Dataset entries
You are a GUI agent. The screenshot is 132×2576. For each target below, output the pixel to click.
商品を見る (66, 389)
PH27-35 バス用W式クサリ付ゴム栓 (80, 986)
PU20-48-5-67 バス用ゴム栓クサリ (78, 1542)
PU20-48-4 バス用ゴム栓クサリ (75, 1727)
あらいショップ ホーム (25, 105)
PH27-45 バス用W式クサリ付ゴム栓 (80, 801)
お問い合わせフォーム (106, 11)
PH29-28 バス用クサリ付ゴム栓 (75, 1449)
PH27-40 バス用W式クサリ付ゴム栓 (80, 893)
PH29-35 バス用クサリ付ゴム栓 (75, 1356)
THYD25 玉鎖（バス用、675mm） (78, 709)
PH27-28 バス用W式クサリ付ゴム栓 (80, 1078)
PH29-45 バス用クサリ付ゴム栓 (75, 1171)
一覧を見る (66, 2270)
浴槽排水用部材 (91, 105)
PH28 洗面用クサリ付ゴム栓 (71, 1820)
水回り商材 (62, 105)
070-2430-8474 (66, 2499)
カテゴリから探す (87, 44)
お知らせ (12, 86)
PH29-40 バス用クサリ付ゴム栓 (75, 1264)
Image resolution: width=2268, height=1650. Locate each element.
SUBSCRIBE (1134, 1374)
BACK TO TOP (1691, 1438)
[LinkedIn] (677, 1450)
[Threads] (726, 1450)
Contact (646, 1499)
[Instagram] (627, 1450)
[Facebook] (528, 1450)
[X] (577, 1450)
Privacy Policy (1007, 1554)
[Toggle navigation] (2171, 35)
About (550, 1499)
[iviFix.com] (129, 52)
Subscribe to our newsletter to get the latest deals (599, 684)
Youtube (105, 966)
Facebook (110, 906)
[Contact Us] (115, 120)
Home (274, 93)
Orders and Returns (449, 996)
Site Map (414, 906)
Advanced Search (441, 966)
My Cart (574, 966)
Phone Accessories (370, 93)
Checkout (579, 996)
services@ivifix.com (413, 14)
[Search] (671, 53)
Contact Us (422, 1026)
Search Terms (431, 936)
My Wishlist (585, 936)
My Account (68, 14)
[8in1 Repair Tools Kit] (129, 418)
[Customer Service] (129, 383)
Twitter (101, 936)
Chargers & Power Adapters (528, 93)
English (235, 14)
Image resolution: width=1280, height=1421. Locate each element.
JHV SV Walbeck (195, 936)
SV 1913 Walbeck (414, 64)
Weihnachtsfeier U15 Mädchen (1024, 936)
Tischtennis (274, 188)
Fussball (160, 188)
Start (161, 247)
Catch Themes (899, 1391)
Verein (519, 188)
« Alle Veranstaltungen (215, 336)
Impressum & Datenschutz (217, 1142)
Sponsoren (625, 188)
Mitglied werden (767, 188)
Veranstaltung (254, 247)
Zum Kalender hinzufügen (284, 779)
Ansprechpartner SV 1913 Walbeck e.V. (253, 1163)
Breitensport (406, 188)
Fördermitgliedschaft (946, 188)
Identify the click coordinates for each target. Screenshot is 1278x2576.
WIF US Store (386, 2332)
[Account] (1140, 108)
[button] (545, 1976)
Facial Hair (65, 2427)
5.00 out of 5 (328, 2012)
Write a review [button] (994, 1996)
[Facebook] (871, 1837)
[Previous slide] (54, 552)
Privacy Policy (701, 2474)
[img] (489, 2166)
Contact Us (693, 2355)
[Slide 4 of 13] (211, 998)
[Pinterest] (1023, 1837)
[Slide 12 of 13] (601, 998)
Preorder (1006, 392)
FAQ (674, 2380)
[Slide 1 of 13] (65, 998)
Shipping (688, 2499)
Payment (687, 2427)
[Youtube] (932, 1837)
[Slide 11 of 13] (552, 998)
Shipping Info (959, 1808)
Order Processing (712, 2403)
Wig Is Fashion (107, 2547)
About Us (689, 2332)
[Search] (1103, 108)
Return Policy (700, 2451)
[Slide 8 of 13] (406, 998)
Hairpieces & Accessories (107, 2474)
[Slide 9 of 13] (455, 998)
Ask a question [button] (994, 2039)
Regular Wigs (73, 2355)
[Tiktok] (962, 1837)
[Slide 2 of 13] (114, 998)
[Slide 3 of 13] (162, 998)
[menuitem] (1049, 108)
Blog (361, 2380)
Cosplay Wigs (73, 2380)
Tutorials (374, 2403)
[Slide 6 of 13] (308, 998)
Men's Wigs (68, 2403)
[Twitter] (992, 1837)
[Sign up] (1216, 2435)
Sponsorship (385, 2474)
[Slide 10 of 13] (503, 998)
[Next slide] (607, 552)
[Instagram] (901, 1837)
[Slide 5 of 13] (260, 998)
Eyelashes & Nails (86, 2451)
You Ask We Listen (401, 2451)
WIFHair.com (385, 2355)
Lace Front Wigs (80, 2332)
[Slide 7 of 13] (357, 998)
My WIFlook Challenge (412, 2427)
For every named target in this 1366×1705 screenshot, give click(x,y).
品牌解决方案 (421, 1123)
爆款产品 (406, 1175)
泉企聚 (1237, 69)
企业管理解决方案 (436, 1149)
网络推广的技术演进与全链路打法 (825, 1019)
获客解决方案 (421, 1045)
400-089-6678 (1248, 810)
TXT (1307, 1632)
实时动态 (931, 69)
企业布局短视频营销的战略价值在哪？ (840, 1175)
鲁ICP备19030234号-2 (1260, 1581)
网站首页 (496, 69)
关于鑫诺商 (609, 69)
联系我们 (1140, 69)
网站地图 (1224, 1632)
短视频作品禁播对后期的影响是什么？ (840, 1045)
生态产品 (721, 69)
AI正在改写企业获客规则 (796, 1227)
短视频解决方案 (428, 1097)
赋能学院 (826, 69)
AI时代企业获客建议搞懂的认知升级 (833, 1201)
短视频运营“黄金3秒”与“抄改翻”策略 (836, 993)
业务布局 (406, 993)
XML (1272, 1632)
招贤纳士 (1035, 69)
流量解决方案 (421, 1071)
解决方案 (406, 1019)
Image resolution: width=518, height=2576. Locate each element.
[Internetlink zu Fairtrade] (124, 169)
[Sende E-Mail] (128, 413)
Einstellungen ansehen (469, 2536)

▸ TO DO
Work out how many lines in the data hold the word "height"; reply with the number alone.

▸ YOUR RESPONSE
3